● **GOAL OF THE EXERCISE**: Write the next part of the court opinion listing the appellant's assignments of error, starting right after its last sentence and ignoring the material that follows it.

● **SOURCE PASSAGE**:
Appellant makes the following assignment of errors:
“(1) The court erred in not sustaining defendant's demurrer to the third paragraph of plaintiff's amended complaint.
“(2) The court erred in its ruling and remarks in passing on defendant’s objection to testimony on the question of damages, and in holding that plaintiff could recover damages in addition to the reasonable rental value of the premises.
“(3) The court erred in not confining plaintiff’s testimony as to damages to the reasonable rental value of the premises.
“(4) The court erred in that part of its charge to the jury which is in words and figures as follows, to wit: ‘Now, this suit is not a suit brought for the purpose of collecting rent. It is a suit brought for-the recovery of the possession of the premises. But if you find that the premises have been wrongfully held by the defendant, you can give damages. This is not primarily a suit for the collection of rent. It is a suit for the possession of the premises. You are further instructed that, if you find for the plaintiff, the measure of damages will be the fair rental value of the premises from the time that the defendant unlawfully with*174held the possession of the premises, and such other damages as you may believe from the evidence the plaintiff sustained by reason of being kept out of possession of' the premises. This, however, does not mean that he could recover damages in this lawsuit for any property which might have been destroyed, such as trees cut, fences torn down, wire removed, buildings destroyed. That would not be recoverable in this kind of a lawsuit.' Which was excepted to at the time.

● **INFORMATION PROVIDED**:
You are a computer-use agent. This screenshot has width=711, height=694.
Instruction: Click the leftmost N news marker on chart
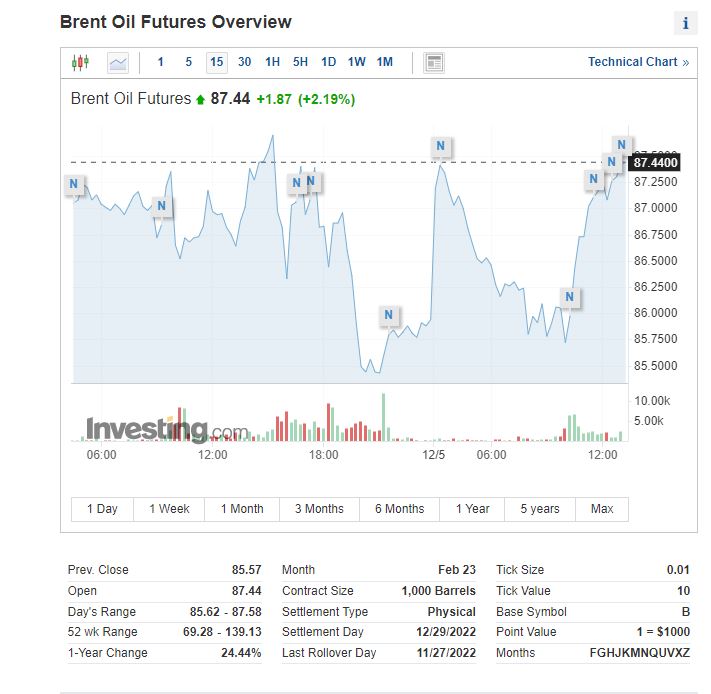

● **WRITTEN REPLY**:
“(5) The court erred in overruling defendant's motion for a new trial, which was excepted to at the time.
“(6) The court erred in entering judgment on the verdict of the jury.”
Appellant contends that the court should have sustained the demurrer to the third paragraph of plaintiff's amended complaint, but concedes that “the court did, in effect, sustain the demurrer in the course of the trial. * * *” It is objected by counsel for appellee that appellant failed to call the attention of the court at the proper time to its failure to pass upon the demurrer. During the trial of the case, as conceded by appellant, the demurrer to the third paragraph of the amended complaint was passed upon, the demurrer sustained, and leave was granted appellee to amend his complaint. The complaint was amended by adding the words, “and damages to same by defendant's pasturing meadow in the sum of 190.” This was demurred to but it was then agreed by appellant that the demurrer be sustained thereto, which was accordingly done. But appellant says, “Its failure to do so in the first instance enabled the plaintiff to get before the jury a lot of incompetent testimony to the prejudice of the defendant.” It may be said, however, that, the court having passed upon the demurrer during the trial, the effect upon the evidence introduced thereafter would be the same as if *175the demurrer had been passed upon when filed, before trial, while, as to the evidence introduced prior to the ruling upon the demurrer, a careful reading shows that that was confined by the court to the question of the rental value of the premises in controversy. This was clearly not error to be complained of by appellant.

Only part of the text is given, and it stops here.